▸ PROVIDED MATERIAL
· · · · ·

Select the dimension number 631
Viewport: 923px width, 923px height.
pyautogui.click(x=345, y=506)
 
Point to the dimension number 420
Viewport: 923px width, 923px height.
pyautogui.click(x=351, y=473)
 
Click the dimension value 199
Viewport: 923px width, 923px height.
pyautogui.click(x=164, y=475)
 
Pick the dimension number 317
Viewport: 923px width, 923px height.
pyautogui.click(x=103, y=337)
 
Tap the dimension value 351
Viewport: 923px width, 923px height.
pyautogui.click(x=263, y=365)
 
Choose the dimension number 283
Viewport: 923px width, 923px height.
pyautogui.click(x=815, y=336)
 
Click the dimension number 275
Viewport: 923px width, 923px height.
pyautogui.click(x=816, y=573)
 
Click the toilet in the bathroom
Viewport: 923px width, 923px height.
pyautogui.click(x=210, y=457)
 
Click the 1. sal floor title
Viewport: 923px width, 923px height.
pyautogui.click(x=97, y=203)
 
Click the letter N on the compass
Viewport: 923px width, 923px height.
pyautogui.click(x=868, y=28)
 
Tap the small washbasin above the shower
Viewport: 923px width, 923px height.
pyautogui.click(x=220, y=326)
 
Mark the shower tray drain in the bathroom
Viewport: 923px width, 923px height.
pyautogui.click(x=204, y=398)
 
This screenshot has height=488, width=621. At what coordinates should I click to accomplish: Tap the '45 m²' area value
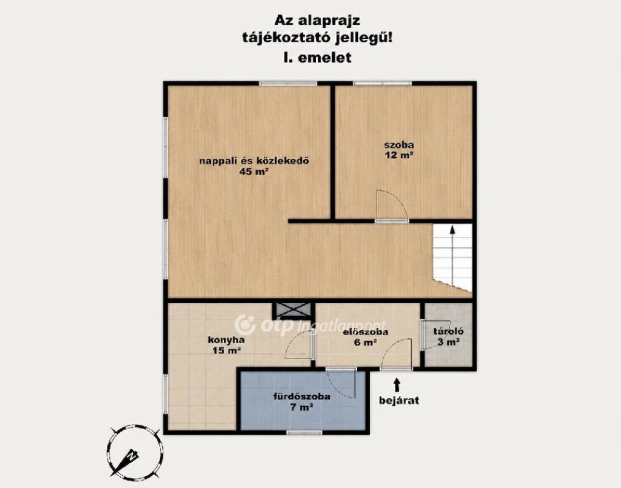[x=254, y=172]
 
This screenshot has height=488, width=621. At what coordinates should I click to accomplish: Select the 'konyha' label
[x=226, y=339]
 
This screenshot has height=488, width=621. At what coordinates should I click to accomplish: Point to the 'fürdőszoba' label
[x=302, y=396]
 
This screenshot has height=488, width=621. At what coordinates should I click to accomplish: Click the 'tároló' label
[x=448, y=332]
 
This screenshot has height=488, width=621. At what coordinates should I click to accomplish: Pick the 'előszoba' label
[x=366, y=332]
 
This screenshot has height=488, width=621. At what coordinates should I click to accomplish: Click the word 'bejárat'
[x=399, y=400]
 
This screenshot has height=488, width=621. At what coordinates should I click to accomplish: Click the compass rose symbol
[x=134, y=451]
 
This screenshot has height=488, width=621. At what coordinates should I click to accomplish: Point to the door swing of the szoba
[x=391, y=204]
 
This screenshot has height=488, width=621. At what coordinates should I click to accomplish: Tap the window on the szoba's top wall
[x=382, y=84]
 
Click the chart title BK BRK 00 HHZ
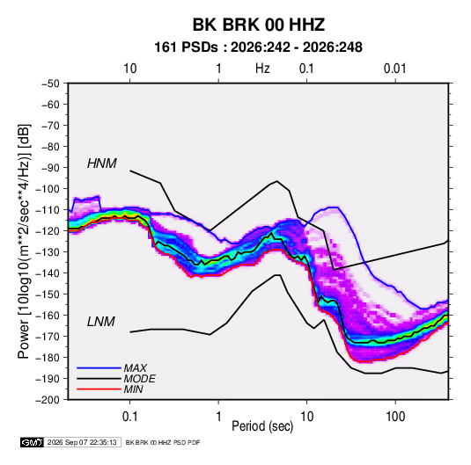pyautogui.click(x=258, y=25)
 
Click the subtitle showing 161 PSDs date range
pyautogui.click(x=258, y=47)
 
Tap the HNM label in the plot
pyautogui.click(x=102, y=163)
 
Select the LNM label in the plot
pyautogui.click(x=101, y=322)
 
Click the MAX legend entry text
pyautogui.click(x=136, y=367)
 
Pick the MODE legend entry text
pyautogui.click(x=139, y=379)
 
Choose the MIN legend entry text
pyautogui.click(x=133, y=389)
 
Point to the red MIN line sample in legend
pyautogui.click(x=99, y=389)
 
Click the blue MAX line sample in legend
pyautogui.click(x=99, y=367)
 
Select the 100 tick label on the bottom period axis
pyautogui.click(x=395, y=417)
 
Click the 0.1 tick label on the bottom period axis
pyautogui.click(x=129, y=417)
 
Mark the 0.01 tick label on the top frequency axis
pyautogui.click(x=395, y=69)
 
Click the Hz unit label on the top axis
pyautogui.click(x=262, y=69)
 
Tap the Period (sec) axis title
pyautogui.click(x=262, y=426)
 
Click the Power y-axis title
pyautogui.click(x=24, y=241)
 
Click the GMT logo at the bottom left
pyautogui.click(x=32, y=442)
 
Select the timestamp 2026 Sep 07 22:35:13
pyautogui.click(x=82, y=442)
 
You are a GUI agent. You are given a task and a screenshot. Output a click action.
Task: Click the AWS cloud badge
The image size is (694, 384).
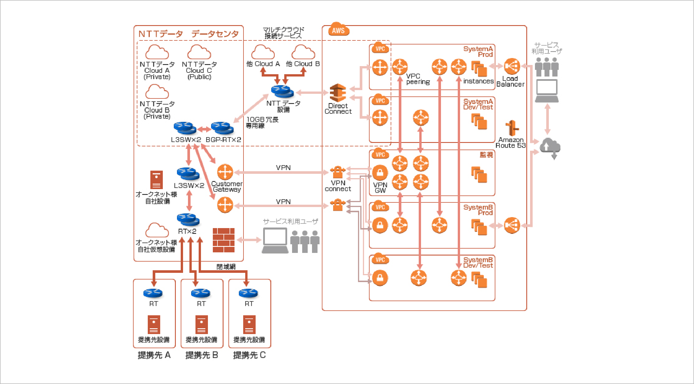pyautogui.click(x=338, y=30)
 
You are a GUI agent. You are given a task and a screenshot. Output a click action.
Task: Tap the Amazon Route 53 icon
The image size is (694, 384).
pyautogui.click(x=512, y=128)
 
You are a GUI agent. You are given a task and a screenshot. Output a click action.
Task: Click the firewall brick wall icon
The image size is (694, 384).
pyautogui.click(x=224, y=240)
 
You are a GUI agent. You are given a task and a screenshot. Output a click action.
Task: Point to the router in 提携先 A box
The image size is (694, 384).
pyautogui.click(x=153, y=293)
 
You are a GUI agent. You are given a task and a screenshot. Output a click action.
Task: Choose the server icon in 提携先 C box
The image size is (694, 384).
pyautogui.click(x=249, y=325)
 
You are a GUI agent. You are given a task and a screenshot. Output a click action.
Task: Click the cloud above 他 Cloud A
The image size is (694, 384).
pyautogui.click(x=263, y=52)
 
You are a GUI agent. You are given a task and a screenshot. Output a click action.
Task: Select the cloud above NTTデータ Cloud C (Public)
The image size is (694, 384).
pyautogui.click(x=199, y=52)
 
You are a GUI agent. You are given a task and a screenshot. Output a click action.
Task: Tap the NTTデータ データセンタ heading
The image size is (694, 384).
pyautogui.click(x=189, y=34)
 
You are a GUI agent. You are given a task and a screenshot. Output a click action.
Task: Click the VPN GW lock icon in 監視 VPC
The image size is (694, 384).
pyautogui.click(x=380, y=172)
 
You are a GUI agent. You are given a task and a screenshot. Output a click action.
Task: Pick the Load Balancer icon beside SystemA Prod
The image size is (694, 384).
pyautogui.click(x=512, y=66)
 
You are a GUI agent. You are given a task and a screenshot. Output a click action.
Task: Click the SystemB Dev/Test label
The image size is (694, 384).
pyautogui.click(x=478, y=263)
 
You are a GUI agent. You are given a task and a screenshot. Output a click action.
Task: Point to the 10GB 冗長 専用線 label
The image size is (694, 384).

· · · · ·

▸ WHAT THE EXERCISE ASKS
Copy all of the entries above line for line, without any change, and leave the pictures out.

▸ ANSWER
Select the dimension number 631
Viewport: 923px width, 923px height.
pyautogui.click(x=345, y=506)
 
Point to the dimension number 420
Viewport: 923px width, 923px height.
pyautogui.click(x=351, y=473)
 
Click the dimension value 199
Viewport: 923px width, 923px height.
pyautogui.click(x=164, y=475)
 
Pick the dimension number 317
Viewport: 923px width, 923px height.
pyautogui.click(x=103, y=337)
 
Tap the dimension value 351
Viewport: 923px width, 923px height.
pyautogui.click(x=263, y=365)
 
Choose the dimension number 283
Viewport: 923px width, 923px height.
pyautogui.click(x=815, y=336)
 
Click the dimension number 275
Viewport: 923px width, 923px height.
pyautogui.click(x=816, y=573)
 
Click the toilet in the bathroom
Viewport: 923px width, 923px height.
pyautogui.click(x=210, y=457)
 
Click the 1. sal floor title
Viewport: 923px width, 923px height.
pyautogui.click(x=97, y=203)
 
Click the letter N on the compass
Viewport: 923px width, 923px height.
pyautogui.click(x=868, y=28)
 
Tap the small washbasin above the shower
Viewport: 923px width, 923px height.
pyautogui.click(x=220, y=326)
 
Mark the shower tray drain in the bathroom
Viewport: 923px width, 923px height.
pyautogui.click(x=204, y=398)
 
This screenshot has height=488, width=621. At what coordinates should I click to accomplish: Tap the '45 m²' area value
[x=254, y=172]
 
This screenshot has height=488, width=621. At what coordinates should I click to accomplish: Select the 'konyha' label
[x=226, y=339]
 
This screenshot has height=488, width=621. At what coordinates should I click to accomplish: Point to the 'fürdőszoba' label
[x=302, y=396]
 
This screenshot has height=488, width=621. At what coordinates should I click to accomplish: Click the 'tároló' label
[x=448, y=332]
 
This screenshot has height=488, width=621. At what coordinates should I click to accomplish: Pick the 'előszoba' label
[x=366, y=332]
 
This screenshot has height=488, width=621. At what coordinates should I click to accomplish: Click the word 'bejárat'
[x=399, y=400]
 
This screenshot has height=488, width=621. At what coordinates should I click to accomplish: Click the compass rose symbol
[x=134, y=451]
 
This screenshot has height=488, width=621. At what coordinates should I click to accomplish: Point to the door swing of the szoba
[x=391, y=204]
 
This screenshot has height=488, width=621. At what coordinates should I click to accomplish: Tap the window on the szoba's top wall
[x=382, y=84]
 
Click the chart title BK BRK 00 HHZ
pyautogui.click(x=258, y=25)
 
Click the subtitle showing 161 PSDs date range
pyautogui.click(x=258, y=47)
 
Tap the HNM label in the plot
pyautogui.click(x=102, y=163)
 
Select the LNM label in the plot
pyautogui.click(x=101, y=322)
 
Click the MAX legend entry text
pyautogui.click(x=136, y=367)
 
Pick the MODE legend entry text
pyautogui.click(x=139, y=379)
 
Choose the MIN legend entry text
pyautogui.click(x=133, y=389)
 
Point to the red MIN line sample in legend
pyautogui.click(x=99, y=389)
 
Click the blue MAX line sample in legend
pyautogui.click(x=99, y=367)
 
Select the 100 tick label on the bottom period axis
pyautogui.click(x=395, y=417)
 
Click the 0.1 tick label on the bottom period axis
pyautogui.click(x=129, y=417)
 
Mark the 0.01 tick label on the top frequency axis
pyautogui.click(x=395, y=69)
 
Click the Hz unit label on the top axis
pyautogui.click(x=262, y=69)
 
Tap the Period (sec) axis title
pyautogui.click(x=262, y=426)
 
Click the Power y-axis title
pyautogui.click(x=24, y=241)
 
Click the GMT logo at the bottom left
pyautogui.click(x=32, y=442)
 
Select the timestamp 2026 Sep 07 22:35:13
pyautogui.click(x=82, y=442)
 
You are a GUI agent. You are given a task and a screenshot. Output a click action.
Task: Click the AWS cloud badge
The image size is (694, 384).
pyautogui.click(x=338, y=30)
 
You are a GUI agent. You are given a task and a screenshot. Output a click action.
Task: Tap the Amazon Route 53 icon
The image size is (694, 384).
pyautogui.click(x=512, y=128)
 
You are a GUI agent. You are given a task and a screenshot. Output a click action.
Task: Click the firewall brick wall icon
The image size is (694, 384).
pyautogui.click(x=224, y=240)
 
You are a GUI agent. You are given a task and a screenshot. Output a click action.
Task: Point to the router in 提携先 A box
The image size is (694, 384).
pyautogui.click(x=153, y=293)
 
You are a GUI agent. You are given a task and a screenshot. Output a click action.
Task: Choose the server icon in 提携先 C box
The image size is (694, 384).
pyautogui.click(x=249, y=325)
 
You are a GUI agent. You are given a task and a screenshot. Output a click action.
Task: Click the cloud above 他 Cloud A
The image size is (694, 384).
pyautogui.click(x=263, y=52)
 
You are a GUI agent. You are given a task and a screenshot. Output a click action.
Task: Select the cloud above NTTデータ Cloud C (Public)
The image size is (694, 384).
pyautogui.click(x=199, y=52)
 
You are a GUI agent. You are given a task and a screenshot. Output a click action.
Task: Tap the NTTデータ データセンタ heading
The image size is (694, 384).
pyautogui.click(x=189, y=34)
 
You are a GUI agent. You are given a task and a screenshot. Output a click action.
Task: Click the VPN GW lock icon in 監視 VPC
The image size is (694, 384).
pyautogui.click(x=380, y=172)
 
You are a GUI agent. You are given a task and a screenshot. Output a click action.
Task: Pick the Load Balancer icon beside SystemA Prod
The image size is (694, 384).
pyautogui.click(x=512, y=66)
 
You are a GUI agent. You are given a task and a screenshot. Output a click action.
Task: Click the SystemB Dev/Test label
The image size is (694, 384).
pyautogui.click(x=478, y=263)
 
You are a GUI agent. You are given a task and a screenshot. Output a click action.
Task: Point to the 10GB 冗長 専用線 label
The image size is (694, 384).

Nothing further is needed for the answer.